Dans ces vingt dernières années, les Européens se sont partagé l'Afrique.

Deux peuples surtout ont réussi à se faire la part large: l'Anglais et le Français.

Le premier occupa le Sud de l'Afrique, du Cap de Bonne-Espérance aux grands Lacs; puis il s'implanta au Nord-Est du Continent noir, occupant effectivement l'Egypte et nominalement la Nubie.

La France, elle, appuyée au Nord sur sa vieille colonie algérienne; à l'Ouest, sur ses établissements du Sénégal et du golfe de Guinée, étendit son influence sur la plus grande partie du bassin du Niger, conquit la côte d'Ivoire, le Dahomey, le Congo, tandis qu'à l'extrémité opposée de la terre africaine, elle plantait son drapeau à Obock, Djibouti et Tadjourah.

Tout naturellement la Grande-Bretagne devait être tentée de réunir l'Egypte au Cap, et la France de joindre le Soudan et le Gabon au territoire d'Obock.
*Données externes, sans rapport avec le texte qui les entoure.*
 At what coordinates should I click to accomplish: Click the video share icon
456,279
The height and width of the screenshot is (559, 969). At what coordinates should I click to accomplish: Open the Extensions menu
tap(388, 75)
De là, deux mouvements d'expansion, perpendiculaires l'un à l'autre et appelés fatalement à se contrecarrer.

Si les soldats et fonctionnaires de la République soudaient l'Ouest africain à l'Hinterland d'Obock, les Saxons se trouvaient coupés du Cap; si, au contraire, les sujets de S. M. la Reine Victoria pouvaient faire leur trouée, l'importance de nos établissements de Tadjourah était considérablement diminuée, et la liberté de l'Abyssinie, notre alliée naturelle, était compromise.

Voilà pourquoi l'on organisa la mission Congo-Nil. La route de pénétration des Anglais vers le Sud ne pouvait être, de par la configuration du pays, que le lit du fleuve autrefois rougi par Moïse. Donc une mission, partie du Congo et venant occuper une agglomération quelconque sur les berges nilotiques, assurait le succès de la France dans cette course aux territoires.